To train a model, we will need to get this text into some kind of numeric representation. We will use a basic approach called "bag of words", that works as follows:

0. Remove the "trivial" words that you want to ignore, such as "the", "an", "has", etc. from the text.
1. Compile a "vocabulary" - a list of all of the words in the dataset - with integer indices from 0 to $d-1$.
2. Convert every sample into a $d$-dimensional vector $x$, by letting the $j$ th coordinate of $x$ be the number of occurences of the $j$ th words in the document. (This number is often called the "term frequency".)

Now, we have a set of vectors - one for each sample - containing the frequency of each word.

We will use the `sklearn` implementation of this, which is called `CountVectorizer`. You may refer to the [`CountVectorizer` documentation](https://scikit-learn.org/stable/modules/generated/sklearn.feature_extraction.text.CountVectorizer.html).

We will create an instance of a `CountVectorizer`, passing `stop_words = 'english'` and leaving other arguments at their default values.

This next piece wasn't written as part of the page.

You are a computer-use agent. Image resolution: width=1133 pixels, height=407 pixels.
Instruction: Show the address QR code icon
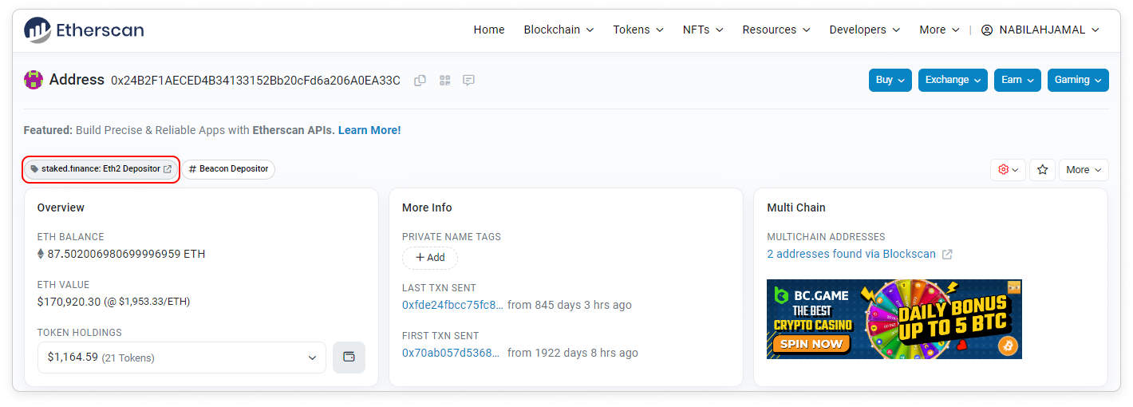tap(444, 80)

Create `Xtr_vec` by fitting it on the training data, then using it to transform the training data. Use the already fitted vectorizer to transform the test data, to create `Xts_vec`. (This is the 'typical' data pre-processing pattern, where data pre-processing always uses the statistics of the training data *only*.)

In [7]:
#grade (write your code in this cell and DO NOT DELETE THIS LINE)
vec = CountVectorizer(stop_words='english')

# Fit and transform the training data
Xtr_vec = vec.fit_transform(Xtr_str)

# Use the fitted vectorizer to transform the test data
Xts_vec = vec.transform(Xts_str)

In [8]:
Xtr_vec.shape

(1500, 4569)

You notice that in its vector representation, the data has several thousand features. You wonder if maybe you can use a sparse representation of this data in your classifier. You decide to try L1 regularization, which you know tends to fit sparse coefficients.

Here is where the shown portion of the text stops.